Dans un premier temps, arrêté et inculpé pour avoir critiqué l’ordre du gouvernement, il avait ensuite été accusé d’apostasie et d’évangélisation de musulmans. Le pasteur refusant de céder, son épouse avait été arrêtée en juin de l’année suivante et condamnée à la prison à vie pour apostasie, avant d’être libérée en appel.
En novembre de l’automne suivant, la sentence mortelle a été prononcée contre le pasteur Nadarkhani. Face aux protestations internationales, Téhéran a prétendu que les charges étaient non pas l’apostasie mais l’intelligence avec Israël, le viol et l’extorsion.
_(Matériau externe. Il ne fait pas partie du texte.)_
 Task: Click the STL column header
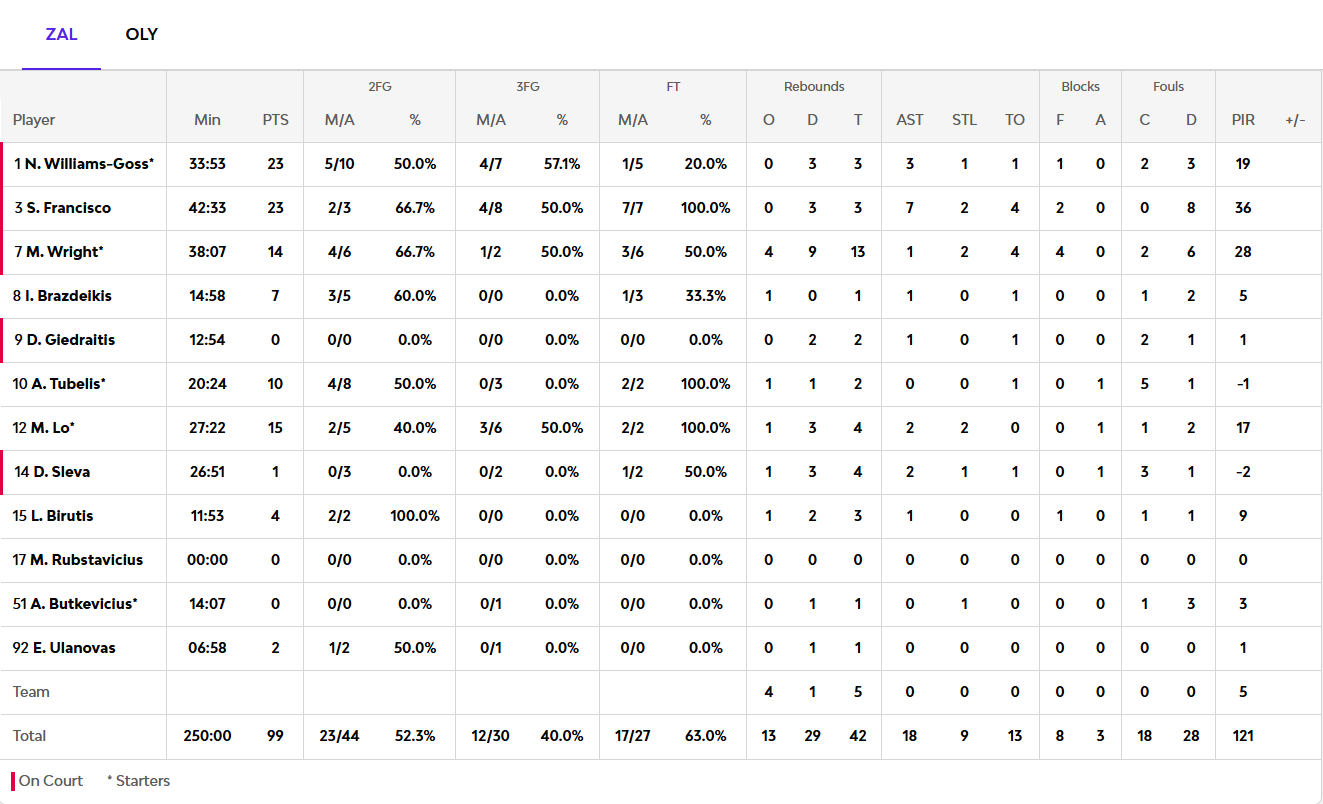(x=964, y=120)
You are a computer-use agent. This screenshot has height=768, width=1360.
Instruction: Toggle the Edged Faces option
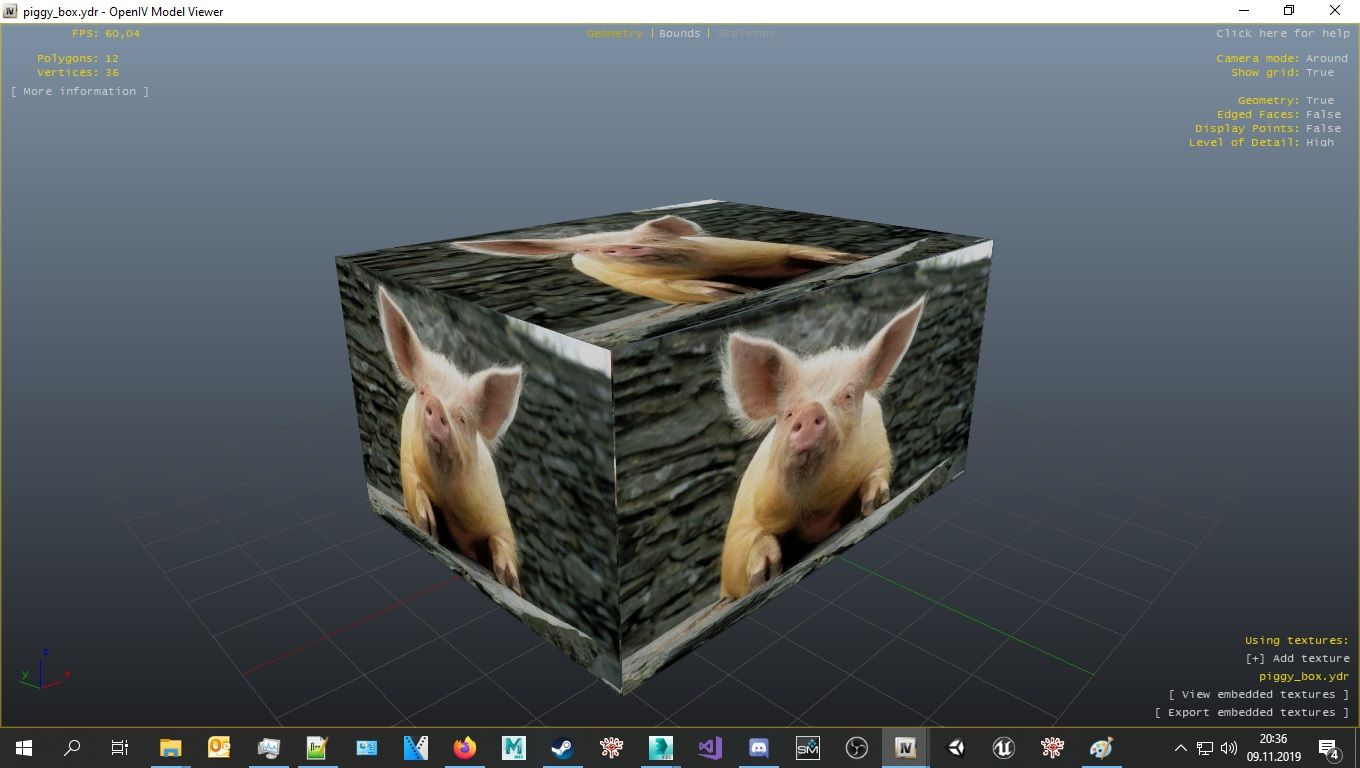click(1322, 114)
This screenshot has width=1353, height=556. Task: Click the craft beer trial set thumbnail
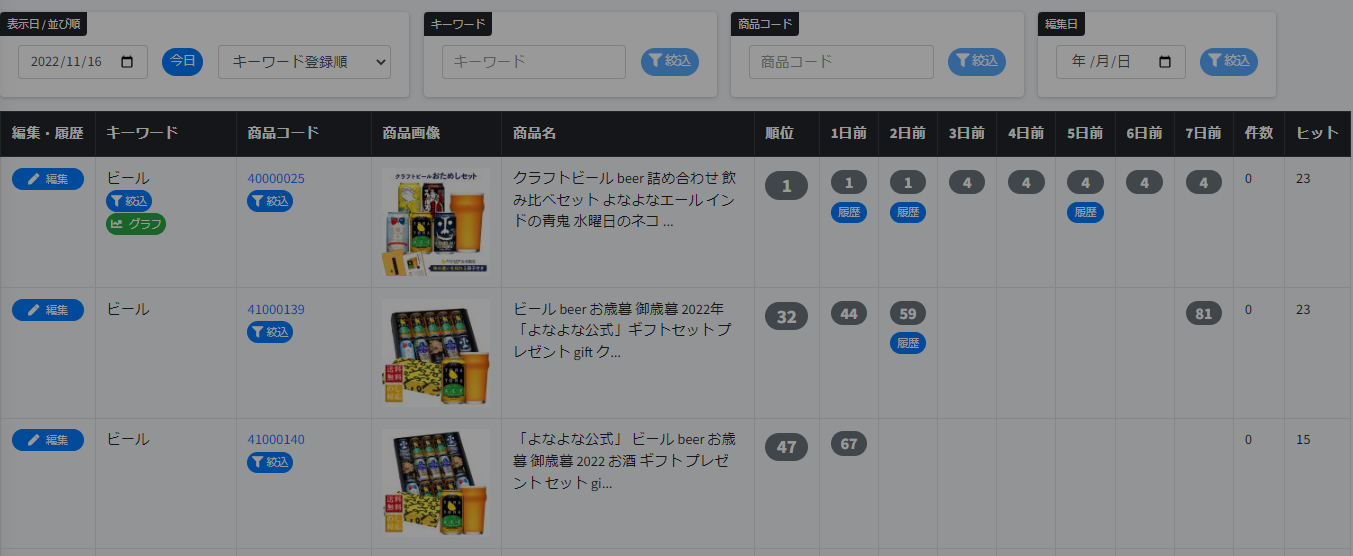coord(436,222)
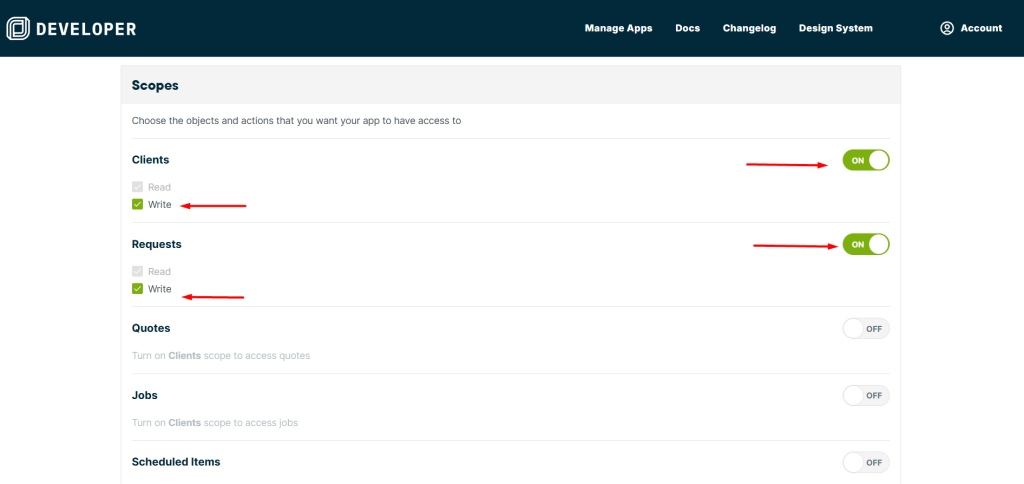Click the Account text label
1024x484 pixels.
coord(981,28)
Les décisions de justice démontraient cependant qu’il n’en était rien, le jugement de la Cour d’assises de Gilan, en septembre 2010, avait été rendu sur la question de l’apostasie.
La décision s’achevait en rappelant l’origine Nadarkhani, « fils de Biram, né de parents musulmans, qui a choisi l’islam et l’a abandonné à l’âge de 19 ans », et en définissant sa culpabilité : « Conformément aux fatwas des théologiens chiites, ses actes sont qualifiables d’apostasie de la sainte religion musulmane. »
Même en cas de libération, un risque d’assassinat
Si l’Iran admet désormais que les charges à l’encontre de Youcef Nadarkhani concernent des motifs religieux, il prétend que le pasteur n’encourt pas la peine de mort. Mais outre les exécutions révélées après coup aux proches et aux avocats des condamnés, l’Iran a déjà pratiqué l’assassinat d’au moins un prisonnier gracié et libéré.
- En 1994, le pasteur Mehdi Dibaj, devenu chrétien à l’âge de 19 ans et condamné à mort à l’âge de 64 ans pour avoir renié l’islam, avait retrouvé la liberté le 16 janvier après une forte réprobation internationale face à la décision de justice. Enlevé le 24 juin de la même année, son corps fut retrouvé dans un parc le 5 juillet.
- Par ailleurs, trois jours après la libération du pasteur Dibaj, son collègue Haik Hovsepian, qui avait œuvré pour la campagne internationale et se rendait à l’aéroport, fut enlevé torturé et assassiné, et l’on découvrit son corps dans une rue de la capitale.
- Autour de la date du meurtre de Mehdi Dibaj, on découvrit le corps d’un autre pasteur, Tadeos Michaelian, tué de trois balles dans la tête. Les autorités prétendirent que ces meurtres étaient l’œuvre des Moudjahidins, un mouvement armée d’opposition au régime.
Les pratiques policières et judiciaires suivies par Téhéran sont fortement en porte-à-faux avec les principes pénaux assurant la sécurité juridique des personnes. « Pas de crime, pas de punition sans loi. », écrivait le pénaliste Beccaria en 1764, et le principe est quasi universellement reconnu, c’est celui de la légalité.
L’Iran prétend connaître ce principe dans l’article 179 de sa Constitution qui assure que :
« Aucun acte ou manquement ne peut être considéré comme un délit, sur la base d’une loi qui promulguée postérieurement à la commission de l’acte. » Ce qui n’avait pas empêché la condamnation du pasteur Dibaj.
De même, au début de l’année 2010, des opposants politiques au président Ahmadinejad avaient été exécutés pour avoir participé aux manifestations ayant suivi la réélection du dirigeant perse… alors qu’ils étaient déjà en prison lors de ces mouvements populaires. Une libération de Youcef Nadarkhani ne signifierait pas ainsi, et de loin, sa sécurité ni celle de ses proches.